5 Tips for Improving Your Strength and Balance

Strength and Balance Conditioning

Sezy Balance
When it comes to exercise, people often find one type of workout they like and focus on it almost exclusively. For some people this means jogging until they can run a marathon. Others engage in weight training in order to build muscles, bulk up, or bench press their own body weight. Still others rely on yoga and Pilates to help them increase flexibility and muscle tone while restoring a mind-body connection or adding a spiritual element to their workout routine.

The point is that it’s easy to get stuck in a rut with one type of exercise.

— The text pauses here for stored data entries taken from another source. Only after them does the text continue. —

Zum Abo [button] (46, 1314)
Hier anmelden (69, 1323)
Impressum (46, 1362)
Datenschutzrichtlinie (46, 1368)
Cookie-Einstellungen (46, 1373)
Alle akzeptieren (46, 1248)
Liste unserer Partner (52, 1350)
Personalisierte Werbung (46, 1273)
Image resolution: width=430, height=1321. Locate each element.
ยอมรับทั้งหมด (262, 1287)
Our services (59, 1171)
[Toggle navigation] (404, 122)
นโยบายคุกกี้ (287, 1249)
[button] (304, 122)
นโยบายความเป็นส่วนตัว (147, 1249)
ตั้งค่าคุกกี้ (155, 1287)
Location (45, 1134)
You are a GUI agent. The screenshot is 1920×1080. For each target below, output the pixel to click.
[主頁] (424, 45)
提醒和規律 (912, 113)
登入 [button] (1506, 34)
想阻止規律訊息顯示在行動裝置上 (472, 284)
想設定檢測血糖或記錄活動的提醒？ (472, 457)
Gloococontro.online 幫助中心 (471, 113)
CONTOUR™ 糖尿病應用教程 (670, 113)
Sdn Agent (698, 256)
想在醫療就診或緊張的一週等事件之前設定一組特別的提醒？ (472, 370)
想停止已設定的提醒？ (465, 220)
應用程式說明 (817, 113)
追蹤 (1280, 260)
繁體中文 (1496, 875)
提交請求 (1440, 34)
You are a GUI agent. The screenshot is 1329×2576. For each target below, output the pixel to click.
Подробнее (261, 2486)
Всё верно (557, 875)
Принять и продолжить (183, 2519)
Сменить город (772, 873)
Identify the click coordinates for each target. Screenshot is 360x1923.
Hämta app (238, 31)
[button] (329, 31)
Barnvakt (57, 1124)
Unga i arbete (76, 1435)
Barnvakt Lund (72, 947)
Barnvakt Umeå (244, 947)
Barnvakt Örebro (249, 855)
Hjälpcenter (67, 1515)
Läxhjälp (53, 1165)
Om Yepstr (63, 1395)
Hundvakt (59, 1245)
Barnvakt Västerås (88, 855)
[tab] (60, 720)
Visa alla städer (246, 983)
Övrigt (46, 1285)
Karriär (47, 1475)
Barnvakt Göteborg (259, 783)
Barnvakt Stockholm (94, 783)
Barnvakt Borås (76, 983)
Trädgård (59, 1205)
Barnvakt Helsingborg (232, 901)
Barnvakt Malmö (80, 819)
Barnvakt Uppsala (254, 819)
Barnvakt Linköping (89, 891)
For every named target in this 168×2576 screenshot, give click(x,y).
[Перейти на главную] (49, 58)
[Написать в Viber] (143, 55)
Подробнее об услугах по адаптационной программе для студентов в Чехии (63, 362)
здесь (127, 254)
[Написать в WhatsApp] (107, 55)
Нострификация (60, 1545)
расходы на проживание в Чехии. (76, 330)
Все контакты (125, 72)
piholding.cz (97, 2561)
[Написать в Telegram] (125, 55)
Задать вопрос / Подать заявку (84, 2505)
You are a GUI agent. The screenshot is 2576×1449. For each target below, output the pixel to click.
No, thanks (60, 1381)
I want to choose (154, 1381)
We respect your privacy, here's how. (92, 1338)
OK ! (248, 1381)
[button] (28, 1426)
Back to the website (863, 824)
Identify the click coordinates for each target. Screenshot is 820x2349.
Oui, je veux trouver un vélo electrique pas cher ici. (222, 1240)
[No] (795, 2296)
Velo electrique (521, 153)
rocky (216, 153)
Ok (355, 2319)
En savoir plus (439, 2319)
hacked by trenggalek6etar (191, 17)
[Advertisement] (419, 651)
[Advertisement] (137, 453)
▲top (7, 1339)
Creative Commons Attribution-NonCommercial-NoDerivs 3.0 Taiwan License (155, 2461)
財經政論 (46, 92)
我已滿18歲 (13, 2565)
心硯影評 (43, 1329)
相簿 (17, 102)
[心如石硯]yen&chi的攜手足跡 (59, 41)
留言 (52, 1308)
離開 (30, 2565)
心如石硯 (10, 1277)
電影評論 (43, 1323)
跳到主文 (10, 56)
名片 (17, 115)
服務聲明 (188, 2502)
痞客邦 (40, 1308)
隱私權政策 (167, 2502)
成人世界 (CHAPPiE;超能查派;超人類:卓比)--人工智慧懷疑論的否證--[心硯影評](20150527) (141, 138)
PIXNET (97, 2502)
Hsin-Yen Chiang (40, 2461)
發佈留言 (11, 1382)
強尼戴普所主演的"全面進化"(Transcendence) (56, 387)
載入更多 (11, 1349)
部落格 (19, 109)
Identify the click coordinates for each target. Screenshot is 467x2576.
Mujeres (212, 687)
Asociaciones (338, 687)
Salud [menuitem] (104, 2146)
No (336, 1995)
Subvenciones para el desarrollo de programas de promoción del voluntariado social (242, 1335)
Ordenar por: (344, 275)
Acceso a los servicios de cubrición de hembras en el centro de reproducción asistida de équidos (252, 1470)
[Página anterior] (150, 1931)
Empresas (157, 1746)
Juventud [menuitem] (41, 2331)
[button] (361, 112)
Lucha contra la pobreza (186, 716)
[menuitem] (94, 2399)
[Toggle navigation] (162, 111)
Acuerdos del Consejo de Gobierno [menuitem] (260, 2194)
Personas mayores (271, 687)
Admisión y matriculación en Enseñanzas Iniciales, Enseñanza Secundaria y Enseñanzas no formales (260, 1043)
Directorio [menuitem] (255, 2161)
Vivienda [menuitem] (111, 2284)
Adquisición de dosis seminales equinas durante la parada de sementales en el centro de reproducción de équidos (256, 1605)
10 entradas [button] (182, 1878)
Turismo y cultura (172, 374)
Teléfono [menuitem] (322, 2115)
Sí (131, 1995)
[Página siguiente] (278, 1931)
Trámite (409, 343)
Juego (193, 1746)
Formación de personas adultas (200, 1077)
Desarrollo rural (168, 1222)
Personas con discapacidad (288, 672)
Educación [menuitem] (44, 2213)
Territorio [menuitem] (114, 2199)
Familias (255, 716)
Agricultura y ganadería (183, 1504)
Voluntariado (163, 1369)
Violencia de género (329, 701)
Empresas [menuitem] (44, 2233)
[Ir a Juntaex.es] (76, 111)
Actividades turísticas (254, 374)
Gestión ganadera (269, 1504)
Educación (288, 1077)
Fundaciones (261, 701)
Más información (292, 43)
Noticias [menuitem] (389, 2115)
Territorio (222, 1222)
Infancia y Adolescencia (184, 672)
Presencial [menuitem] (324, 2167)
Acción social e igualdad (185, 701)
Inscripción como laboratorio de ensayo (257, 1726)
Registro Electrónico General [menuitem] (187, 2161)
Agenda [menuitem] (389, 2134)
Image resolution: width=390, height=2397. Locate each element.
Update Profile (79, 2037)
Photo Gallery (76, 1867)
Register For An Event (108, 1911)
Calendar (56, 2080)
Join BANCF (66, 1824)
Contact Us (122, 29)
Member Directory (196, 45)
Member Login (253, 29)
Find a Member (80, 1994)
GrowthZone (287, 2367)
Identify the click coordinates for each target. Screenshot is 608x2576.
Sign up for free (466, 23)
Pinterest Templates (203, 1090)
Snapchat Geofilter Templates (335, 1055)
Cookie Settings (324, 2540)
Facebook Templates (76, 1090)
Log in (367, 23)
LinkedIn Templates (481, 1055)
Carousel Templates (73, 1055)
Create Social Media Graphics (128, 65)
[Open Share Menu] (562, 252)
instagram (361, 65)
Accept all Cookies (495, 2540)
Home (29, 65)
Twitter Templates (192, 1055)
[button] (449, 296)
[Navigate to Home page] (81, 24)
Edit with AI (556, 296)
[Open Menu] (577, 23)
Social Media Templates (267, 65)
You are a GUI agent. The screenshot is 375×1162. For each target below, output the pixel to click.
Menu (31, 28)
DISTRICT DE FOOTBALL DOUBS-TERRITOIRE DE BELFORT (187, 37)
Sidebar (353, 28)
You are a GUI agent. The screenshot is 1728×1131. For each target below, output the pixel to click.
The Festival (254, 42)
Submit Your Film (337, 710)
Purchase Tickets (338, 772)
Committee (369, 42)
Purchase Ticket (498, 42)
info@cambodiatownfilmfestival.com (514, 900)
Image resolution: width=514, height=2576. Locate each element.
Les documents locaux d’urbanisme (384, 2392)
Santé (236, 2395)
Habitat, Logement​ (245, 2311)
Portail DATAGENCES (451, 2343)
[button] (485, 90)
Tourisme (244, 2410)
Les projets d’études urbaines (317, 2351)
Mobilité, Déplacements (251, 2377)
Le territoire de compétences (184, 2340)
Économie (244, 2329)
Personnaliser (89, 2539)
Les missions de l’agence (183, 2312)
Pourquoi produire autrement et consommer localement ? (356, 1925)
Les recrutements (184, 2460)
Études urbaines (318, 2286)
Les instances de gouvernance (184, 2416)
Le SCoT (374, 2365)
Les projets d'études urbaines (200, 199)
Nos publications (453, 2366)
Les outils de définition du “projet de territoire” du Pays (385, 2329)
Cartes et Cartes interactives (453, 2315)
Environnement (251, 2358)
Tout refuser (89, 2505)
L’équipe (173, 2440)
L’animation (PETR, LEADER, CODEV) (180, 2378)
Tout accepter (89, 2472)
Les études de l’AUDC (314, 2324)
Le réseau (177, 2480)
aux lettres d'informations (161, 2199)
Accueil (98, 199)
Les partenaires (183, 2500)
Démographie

Sometimes we’re seeking specific results, but more often than not we simply end up doing what we like. But this may not be the best way to increase your overall fitness since the practice tends to focus on only one benefit of exercise at the expense of others.

So if you’re looking to improve both your strength and balance, here are a few tips that can help you to reach your fitness goals.

  1. Create a tiered exercise plan.

    Whenever you’re working towards specific goals, it pays to develop a step-by-step plan for success. In terms of exercise, this generally requires a tiered approach. For example, suppose you objective when it comes to strength is to bench press your body weight. You’ll probably start with significantly less weight, but through targeted increases you can eventually achieve your goal.

    If you want to be able to do yoga on a surfboard, you’ll likely start with practice on dry land and work your way up to balancing on water. This way you’ll have a much better chance of sticking with the program and succeeding in the long term.

  2. Target your core.

    Your core muscles play a role in nearly every type of bodily movement. So if you want to increase strength and balance, this is a good place to start. In truth, strengthening your abs and lats can help to improve your balance right off the bat. But balance-related exercises can further strengthen your core, as well. And this can help to increase your overall strength and balance, improving your performance in every other activity.

  3. Cross-train.

    If you seem to have reached a plateau with your regular workout routine, where you seem to be unable to realize significant improvements, a cross-training regimen can help to get you back on track. Over time, our muscles become accustomed to certain types of movement and our bodies adapt.

    By switching it up with a different slate of exercises you can not only increase strength and balance in other areas of the body, but you can start to see gains again.

  4. Eat right.

    You probably know that your diet can have a marked effect on increasing muscle mass or decreasing fat. But you might not understand how calories can increase strength and balance, and the truth is that they don’t necessarily do so in a direct manner. However, consuming a balanced diet that includes vital nutrients and plenty of water can help you to feel and perform better on every level, so a healthy diet is important for every type of physical training.

  5. Get tested.

    While you should certainly make good use of your California or Florida health insurance by getting annual physicals and other fitness exams, you also need to test yourself through activity to see if you’re improving when it comes to increasing strength and balance. This could be as simple as hitting goals for lifting weights or holding a particular balancing pose in yoga for a set amount of time.

    You might also challenge yourself by signing up for a triathlon or joining Crossfit games, just for example. These types of tests could act as benchmarks in your quest to improve strength, balance, and overall fitness.